Nothing beyond the line containing "Given: Open Ümit Özdağ's profile avatar" is to be printed; print exactly each line from the start of the records below through that line, leaving out pictures.

Segment Start: Source data

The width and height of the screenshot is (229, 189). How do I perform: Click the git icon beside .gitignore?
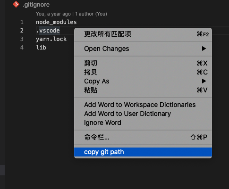pos(16,4)
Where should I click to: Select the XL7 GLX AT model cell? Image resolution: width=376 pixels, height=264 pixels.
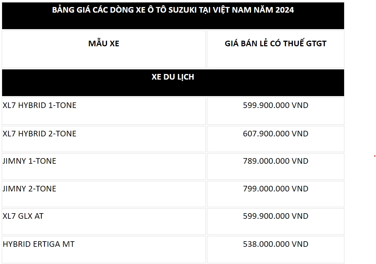(104, 222)
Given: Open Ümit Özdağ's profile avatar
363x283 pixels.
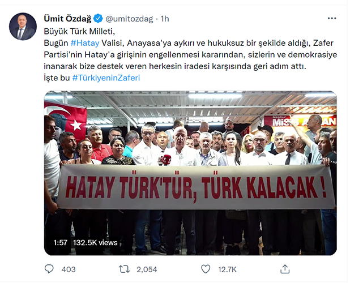Looking at the screenshot, I should coord(23,27).
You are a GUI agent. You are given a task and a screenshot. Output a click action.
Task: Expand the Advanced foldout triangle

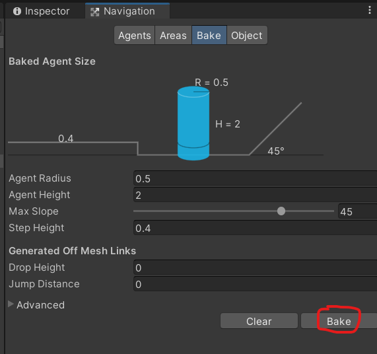(x=11, y=304)
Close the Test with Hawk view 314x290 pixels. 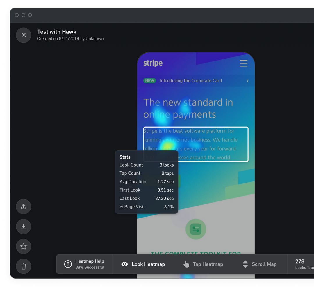(x=24, y=35)
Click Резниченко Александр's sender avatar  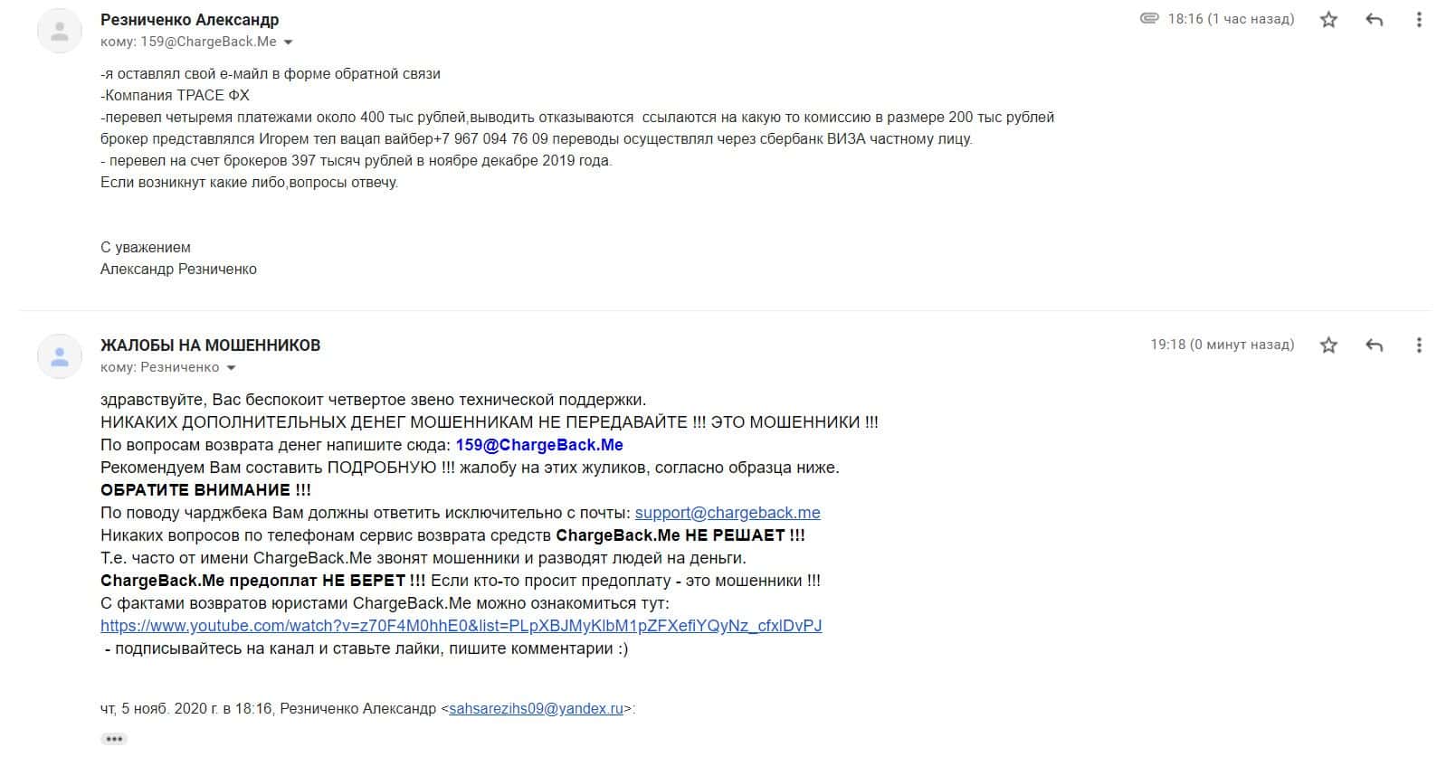click(x=60, y=31)
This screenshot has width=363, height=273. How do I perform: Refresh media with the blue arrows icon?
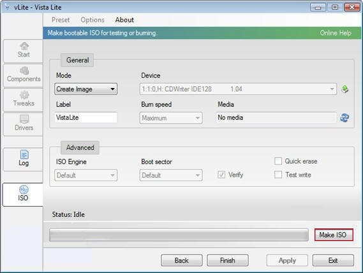344,117
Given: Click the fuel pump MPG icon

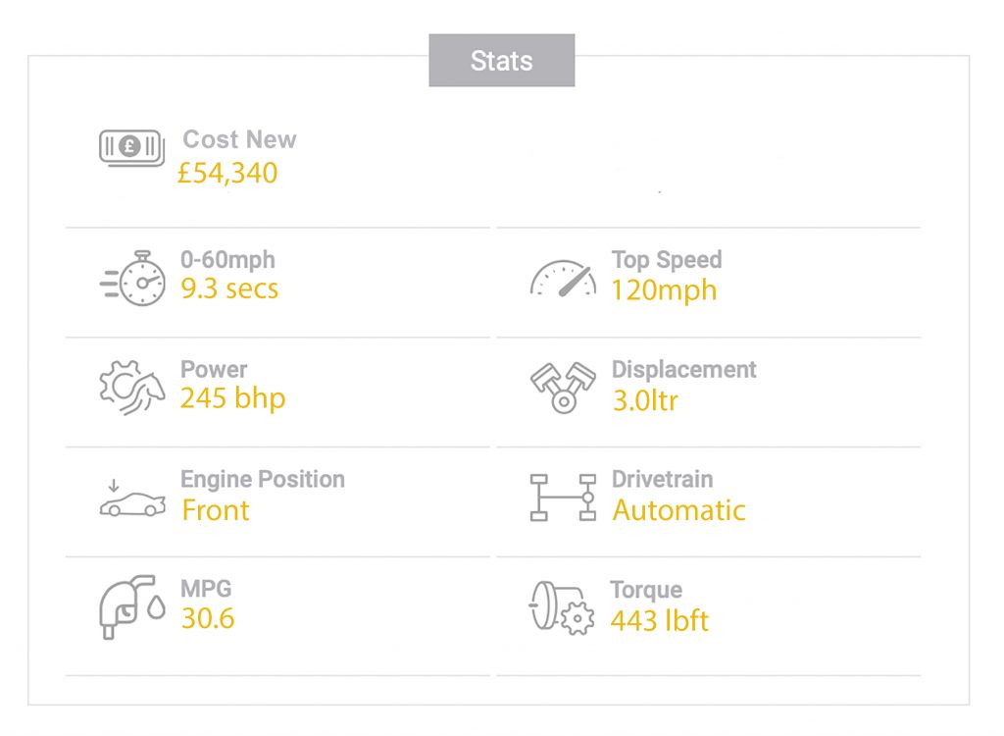Looking at the screenshot, I should pyautogui.click(x=132, y=607).
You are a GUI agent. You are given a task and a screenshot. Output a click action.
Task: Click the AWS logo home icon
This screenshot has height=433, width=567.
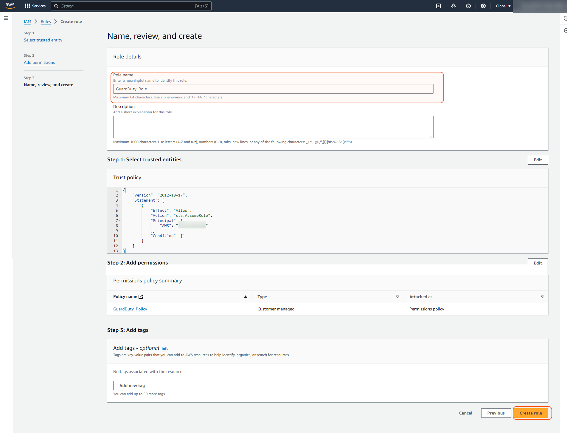point(10,6)
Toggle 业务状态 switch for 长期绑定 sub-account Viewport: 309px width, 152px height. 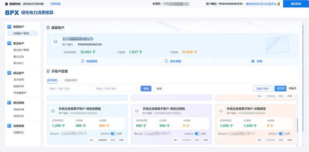282,134
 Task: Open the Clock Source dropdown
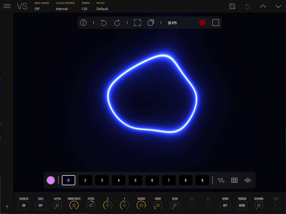(62, 9)
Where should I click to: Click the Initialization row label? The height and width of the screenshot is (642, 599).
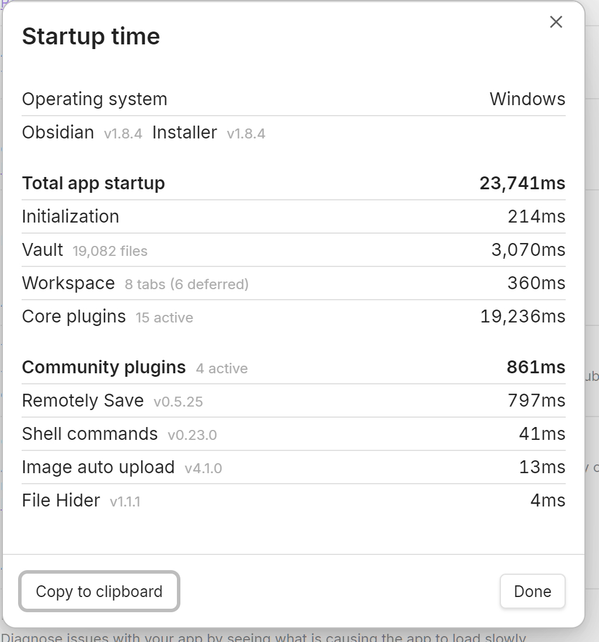(x=71, y=217)
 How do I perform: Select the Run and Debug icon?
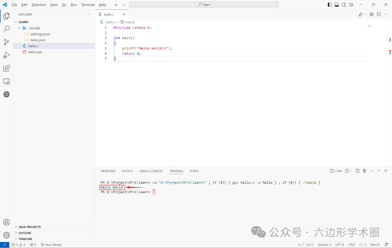tap(6, 55)
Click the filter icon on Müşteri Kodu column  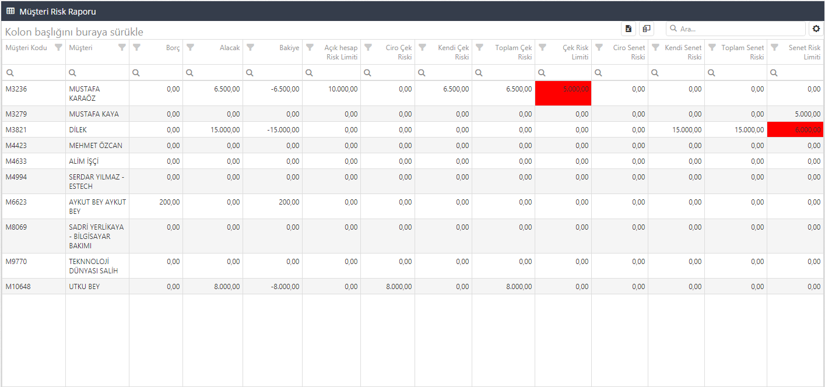click(58, 48)
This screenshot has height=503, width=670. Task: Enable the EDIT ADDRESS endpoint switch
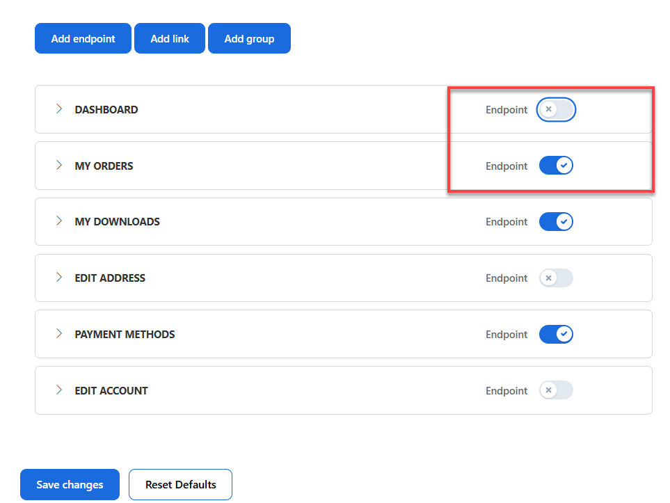click(x=556, y=278)
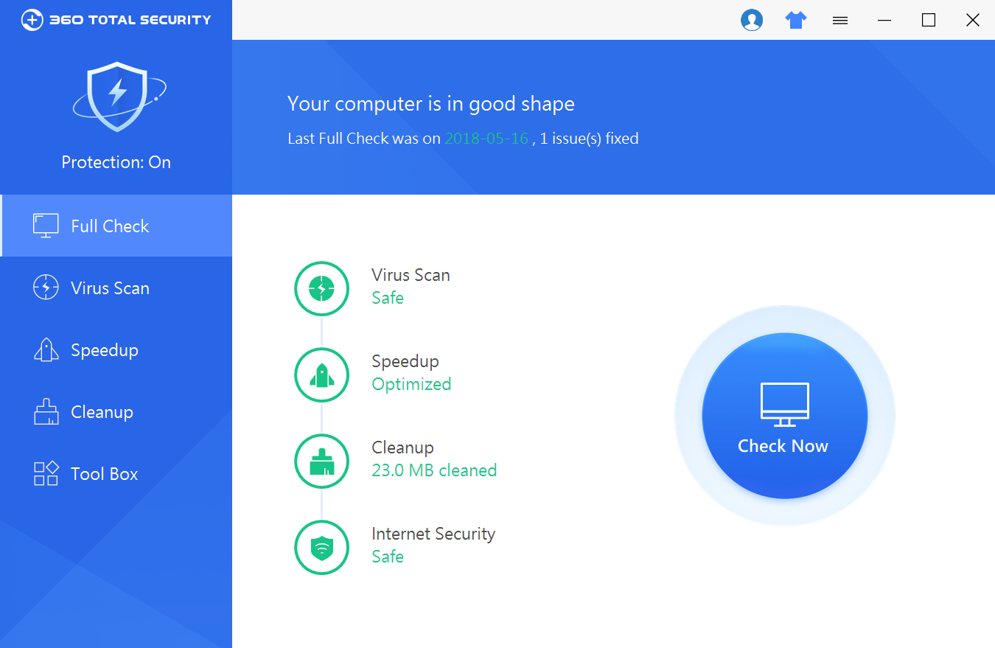Select the Virus Scan sidebar icon
The image size is (995, 648).
pyautogui.click(x=46, y=288)
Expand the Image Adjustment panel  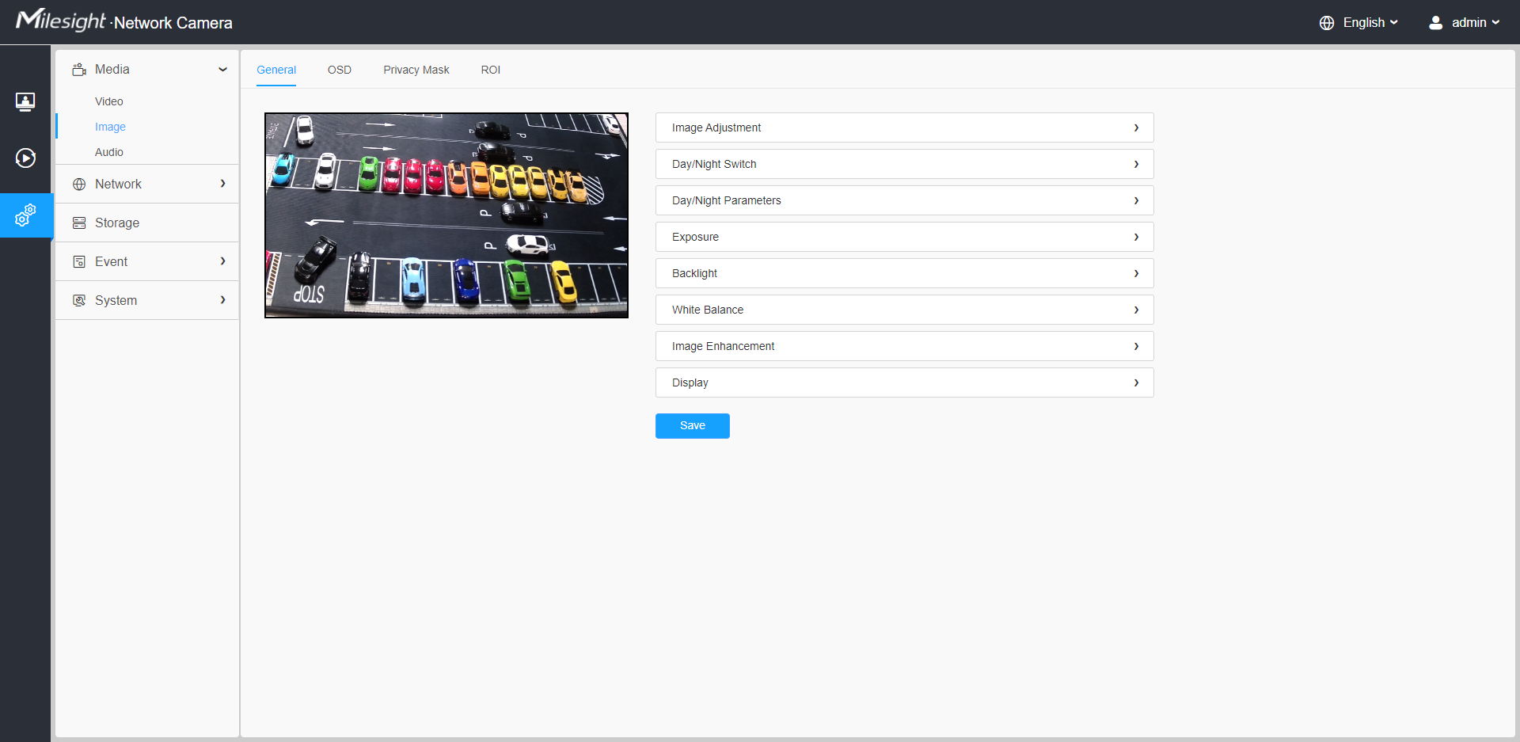[904, 127]
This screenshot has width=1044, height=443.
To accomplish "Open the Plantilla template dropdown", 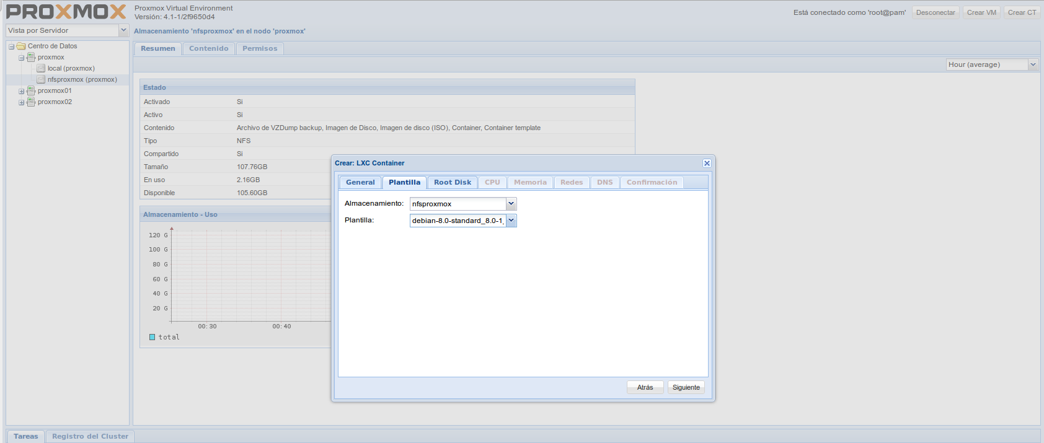I will 511,221.
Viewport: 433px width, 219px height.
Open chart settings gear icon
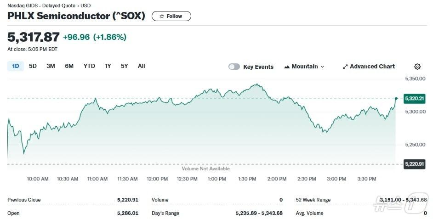click(417, 67)
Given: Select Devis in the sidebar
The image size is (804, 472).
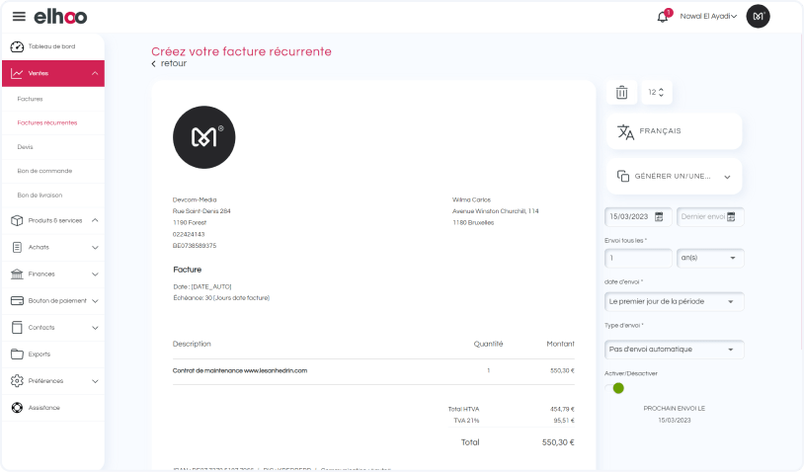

Segment End: Source data

**Reply to the task**:
The width and height of the screenshot is (229, 189). How do I perform: Click the git icon beside .gitignore?
pos(16,4)
Where should I click to: Select the XL7 GLX AT model cell? Image resolution: width=376 pixels, height=264 pixels.
(104, 222)
Given: Open Ümit Özdağ's profile avatar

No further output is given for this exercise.